Why can’t more movies have comedy, drama and action with each genre meshing together perfectly in an engaging story?

Quentin Tarantino’s Django Unchained provides an answer: Because Tarantino doesn’t make more movies like this.
Django Unchained is presented as a love letter to spaghetti westerns, told from the point of view of Tarantino’s wide-eyed love for the genre, and it’s set in the slavery times before the American Civil War.

The film stars Jamie Foxx as the titular Django, a soft-spoken slave turned bounty hunter who is on a mission to find his wife. Along the trip to a plantation, Django meets Dr. King Schultz, played by Christoph Waltz, a German dentist who is also a bounty hunter in pursuit of a few criminals whose appearances are known by Django. Schultz needs Django in order to identify these criminals.

As the two spend more time together they develop a bond and do their best to help each other as they claim bounties and locate Django’s wife.

The plot seems simple enough, but what is surprising about this film is the presentation of its brilliant juxtaposition between the goofiness of old westerns and the severity of the time the movie takes place.

A lot of the scenes are extremely graphic to the point of seeming cartoonish, but nothing seems out of place. Of course, the film isn’t all guns and blood. The movie takes a good amount of time developing the three main characters and looks into the psychological aspects of the times without losing a beat.

Without a doubt, this movie pulls no punches when it comes to any of its scenes, whether they be comedic, dramatic or both. Several scenes of drama and obscene violence have bits of comedy sprinkled through them and vice versa. Every dialogue exchange holds some weight to it and never once did the plot drag.

Everybody in the film was memorable, from the main cast to the minor characters; everybody seemed to be in the right spot.

Big mention goes to the performance by Leonardo DiCaprio who successfully loses his baby-faced screams and exchanges them for one of the most frightening yet entertaining performances to date as the sadistic slave owner of Django’s wife, Calvin J. Candie.

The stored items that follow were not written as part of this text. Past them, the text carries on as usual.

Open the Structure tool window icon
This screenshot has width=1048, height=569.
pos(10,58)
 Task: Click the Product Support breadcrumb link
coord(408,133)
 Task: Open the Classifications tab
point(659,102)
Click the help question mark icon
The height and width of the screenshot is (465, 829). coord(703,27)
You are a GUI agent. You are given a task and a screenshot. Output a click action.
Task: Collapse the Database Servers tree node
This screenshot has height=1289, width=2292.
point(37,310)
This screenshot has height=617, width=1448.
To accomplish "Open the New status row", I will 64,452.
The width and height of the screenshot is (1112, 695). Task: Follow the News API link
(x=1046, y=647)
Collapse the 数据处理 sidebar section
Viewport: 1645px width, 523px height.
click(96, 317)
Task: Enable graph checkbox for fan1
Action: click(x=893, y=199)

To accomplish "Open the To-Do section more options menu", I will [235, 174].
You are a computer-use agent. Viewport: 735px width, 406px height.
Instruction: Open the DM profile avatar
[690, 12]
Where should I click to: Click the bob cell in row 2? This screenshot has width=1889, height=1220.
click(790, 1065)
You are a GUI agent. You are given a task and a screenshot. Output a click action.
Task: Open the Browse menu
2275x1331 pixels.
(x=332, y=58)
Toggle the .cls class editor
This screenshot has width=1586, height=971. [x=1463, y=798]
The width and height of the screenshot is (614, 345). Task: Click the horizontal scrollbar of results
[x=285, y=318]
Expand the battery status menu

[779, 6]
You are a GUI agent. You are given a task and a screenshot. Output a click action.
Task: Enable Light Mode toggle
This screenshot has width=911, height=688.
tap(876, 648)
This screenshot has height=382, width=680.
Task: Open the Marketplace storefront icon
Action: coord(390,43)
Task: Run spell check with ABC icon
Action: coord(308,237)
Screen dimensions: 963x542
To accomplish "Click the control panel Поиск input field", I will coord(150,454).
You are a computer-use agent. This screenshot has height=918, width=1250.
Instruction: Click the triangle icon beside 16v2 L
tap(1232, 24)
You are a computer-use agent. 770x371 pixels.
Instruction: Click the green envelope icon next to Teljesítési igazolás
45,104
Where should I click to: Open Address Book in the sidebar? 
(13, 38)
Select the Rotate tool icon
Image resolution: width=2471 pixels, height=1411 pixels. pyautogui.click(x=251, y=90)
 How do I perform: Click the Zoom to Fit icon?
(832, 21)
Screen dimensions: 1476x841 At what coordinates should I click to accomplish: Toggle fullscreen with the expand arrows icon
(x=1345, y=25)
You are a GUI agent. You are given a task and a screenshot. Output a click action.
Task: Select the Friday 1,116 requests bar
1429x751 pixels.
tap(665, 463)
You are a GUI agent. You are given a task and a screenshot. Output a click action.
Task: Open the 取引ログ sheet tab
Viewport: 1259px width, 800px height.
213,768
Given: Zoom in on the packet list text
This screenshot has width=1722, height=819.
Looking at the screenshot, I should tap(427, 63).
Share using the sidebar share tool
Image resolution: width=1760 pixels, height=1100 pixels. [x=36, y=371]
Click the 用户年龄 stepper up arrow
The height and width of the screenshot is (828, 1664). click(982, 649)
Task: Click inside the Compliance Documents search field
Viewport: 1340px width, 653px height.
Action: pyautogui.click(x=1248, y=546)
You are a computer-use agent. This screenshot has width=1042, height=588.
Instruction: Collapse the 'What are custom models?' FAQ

Other actors such as Foxx, Waltz and an especially surprising Samuel L. Jackson bring their A-game to each scene and leave you wanting more.

The only fault I found in the movie would be the character of Django’s wife, wasting the talent of Kerry Washington, who is nothing more than a plot device here. Another slight misstep would probably be a oddly placed rap song in the middle of the movie, which is incredibly jarring.

But the good outweighs the bad as the main score of the movie is the theme of the original Django western as well as some great original tunes that keeps the western spirit alive from beginning to end.

Django Unchained is a fast, dramatic, bloody, hilarious and unforgettable experience that will be remembered as one of Tarantino’s best works.